Off to the Alfred to meet with a radiation guy who outlined the treatment further. Radiation guy was most interested in the rare blood cancer that he has, Mycosis Fungoides, which presents itself in his skin. It's thankfully a slow growing one and has been around for decades. He manages it with steroid cream, yes again with the steroid use, and the occasional radiation or PUVA which is like a tanning bed set up, but much stronger. Radiation guy said we should definitely go visit a dermatologist here in Melbourne as he thinks they may be able to help him more than the docs have done so far in WA. Will look into that in the future. See I knew there was a reason I was writing this down.

He then had a head mask brace thing made, as in a full on cast of his head made by pressing sheets of moldable plastic over the back of his head first, then over his face. They do ask if you are claustrophobic first. He is not. The mask brace thing is to wear when he is having radiation therapy as they pinpoint the exact tumour and blast the fuck out of it in the hope that it dies and shrinks away. They want to avoid hitting any surrounding things like saliva glands, throat muscles, lymph nodes etc  . . . .  imagine not producing enough spit ? or not being able to swallow? nope. Not imagining.

Last year when we decided to buy a house up in the Dandenongs, we didn't look into where the closest Radiotherapy unit was? why the fuck would we? We are only 60 !! too young for all that shit.
It's a 2 hour drive to the nearest one. Yep. 2hrs there and 2hrs back. No he can't stay at the hospital for the 7 weeks, he isn't that unwell. Thousands of people do this every single day around Australia, the travelling to and fro for Private Cancer treatment that is. Thankfully we have a car and are capable of driving ourselves. Others are much worse off. "get over it!" as my mum would say.

Our most recent appointment, yesterday, was with another Radiotherapy doctor, Grace. Lovely young girl, well she's probably 35 but I still think that's young. She went over everything, paid a lot of attention to his frame of mind, his support system, how he was getting to the Alfred. Who was driving. Grace was great, and gave us a number for the Patient Liaison Officer, they can help where no-one else can, if we have any dramas with appointments.
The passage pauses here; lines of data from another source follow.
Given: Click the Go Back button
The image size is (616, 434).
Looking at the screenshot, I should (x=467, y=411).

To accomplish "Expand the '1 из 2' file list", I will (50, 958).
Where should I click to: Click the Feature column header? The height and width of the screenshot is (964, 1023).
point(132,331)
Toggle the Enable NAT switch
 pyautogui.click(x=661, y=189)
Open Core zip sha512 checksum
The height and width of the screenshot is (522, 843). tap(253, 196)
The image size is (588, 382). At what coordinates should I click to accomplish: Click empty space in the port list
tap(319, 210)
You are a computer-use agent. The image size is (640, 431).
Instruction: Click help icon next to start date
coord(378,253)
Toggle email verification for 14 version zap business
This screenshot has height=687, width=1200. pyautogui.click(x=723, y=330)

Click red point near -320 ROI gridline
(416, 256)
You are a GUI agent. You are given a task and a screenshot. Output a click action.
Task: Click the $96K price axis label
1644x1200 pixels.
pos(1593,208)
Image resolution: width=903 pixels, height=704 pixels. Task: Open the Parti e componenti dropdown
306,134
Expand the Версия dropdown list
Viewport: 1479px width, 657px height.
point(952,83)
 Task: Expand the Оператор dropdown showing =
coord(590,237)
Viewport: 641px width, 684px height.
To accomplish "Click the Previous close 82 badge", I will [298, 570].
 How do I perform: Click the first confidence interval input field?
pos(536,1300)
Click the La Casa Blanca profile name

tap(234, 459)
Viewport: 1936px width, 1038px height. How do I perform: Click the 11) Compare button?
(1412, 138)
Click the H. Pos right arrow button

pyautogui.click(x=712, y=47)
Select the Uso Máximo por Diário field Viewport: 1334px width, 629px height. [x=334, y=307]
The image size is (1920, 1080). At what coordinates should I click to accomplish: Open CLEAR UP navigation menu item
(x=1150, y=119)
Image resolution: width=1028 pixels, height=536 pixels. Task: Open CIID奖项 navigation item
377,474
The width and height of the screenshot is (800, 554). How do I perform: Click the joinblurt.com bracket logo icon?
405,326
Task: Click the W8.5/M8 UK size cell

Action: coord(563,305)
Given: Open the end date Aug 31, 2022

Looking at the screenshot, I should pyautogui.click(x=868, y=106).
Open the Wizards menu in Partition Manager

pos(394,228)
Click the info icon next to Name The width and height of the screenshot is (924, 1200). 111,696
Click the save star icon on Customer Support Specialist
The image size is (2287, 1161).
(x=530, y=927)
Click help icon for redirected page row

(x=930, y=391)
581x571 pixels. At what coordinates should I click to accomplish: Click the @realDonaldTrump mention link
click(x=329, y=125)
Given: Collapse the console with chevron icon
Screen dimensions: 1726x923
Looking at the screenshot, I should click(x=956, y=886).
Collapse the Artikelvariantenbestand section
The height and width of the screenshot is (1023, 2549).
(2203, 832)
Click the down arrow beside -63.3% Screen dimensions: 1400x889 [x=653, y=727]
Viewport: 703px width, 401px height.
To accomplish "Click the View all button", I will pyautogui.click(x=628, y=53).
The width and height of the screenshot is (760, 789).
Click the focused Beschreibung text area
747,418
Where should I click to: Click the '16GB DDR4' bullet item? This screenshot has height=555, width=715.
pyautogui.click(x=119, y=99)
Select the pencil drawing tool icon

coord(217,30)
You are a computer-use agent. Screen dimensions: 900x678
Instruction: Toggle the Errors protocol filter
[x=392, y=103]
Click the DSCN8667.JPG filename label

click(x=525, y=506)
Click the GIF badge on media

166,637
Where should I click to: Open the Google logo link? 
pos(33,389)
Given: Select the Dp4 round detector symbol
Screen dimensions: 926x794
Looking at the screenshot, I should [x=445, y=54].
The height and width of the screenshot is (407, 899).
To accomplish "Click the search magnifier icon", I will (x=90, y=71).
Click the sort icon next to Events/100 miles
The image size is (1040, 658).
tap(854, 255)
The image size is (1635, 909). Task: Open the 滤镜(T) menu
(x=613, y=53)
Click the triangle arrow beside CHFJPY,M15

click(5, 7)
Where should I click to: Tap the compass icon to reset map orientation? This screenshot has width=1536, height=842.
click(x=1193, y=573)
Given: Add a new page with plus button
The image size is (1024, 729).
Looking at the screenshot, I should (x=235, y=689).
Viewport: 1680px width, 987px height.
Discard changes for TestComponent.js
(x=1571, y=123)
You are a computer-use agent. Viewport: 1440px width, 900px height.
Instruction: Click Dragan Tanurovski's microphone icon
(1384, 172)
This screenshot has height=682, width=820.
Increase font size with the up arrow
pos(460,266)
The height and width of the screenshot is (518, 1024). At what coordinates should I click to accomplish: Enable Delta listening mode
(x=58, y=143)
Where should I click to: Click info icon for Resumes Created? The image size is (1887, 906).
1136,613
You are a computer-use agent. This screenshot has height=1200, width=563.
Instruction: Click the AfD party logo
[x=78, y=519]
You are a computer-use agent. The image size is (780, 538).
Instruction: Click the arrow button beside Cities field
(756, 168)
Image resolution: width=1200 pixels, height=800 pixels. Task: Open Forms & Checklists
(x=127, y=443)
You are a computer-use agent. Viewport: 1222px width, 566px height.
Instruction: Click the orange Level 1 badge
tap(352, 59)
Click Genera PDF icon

Grace outlined a few things that he may use further on in treatment, like morphine, throat numbing liquids, and other stuff  . . .  I think I blurred out and didn't hear some of this convo, this has been happening a bit lately, it's good having 2 brains at these appointments, what he doesn't remember I do and vice versa. Sometimes.

So here we are today . . .  I have moved inside, the concrete garden has been lovely, but I need power for my laptop if I am to continue this writing thing . . . . . . . a side thought . . .  I wasn't allowed to stay with him while he had his scan, I asked, they said no.

The noisy, smelly, icky cafeteria has a few power points thankfully. I found a spare seat at the window, overlooking Punt Road. Punt rhymes with cunt. You cunt Private Cancer. 

Time goes by as I stare at random people and stuff . . . .  He will almost be finished upstairs on Level 1, Nuclear Medicine . . . so I will get him something to eat like a good doting wife, head on up and sit gracefully with all the other miserable people in the line of uncomfortable chairs looking towards the reception area where their loved ones will emerge after having been poked and prodded and reminded of the shit that they are going through. Fortunately there is a sexy cleavage to stare at . . . . Fuck you Private Cancer.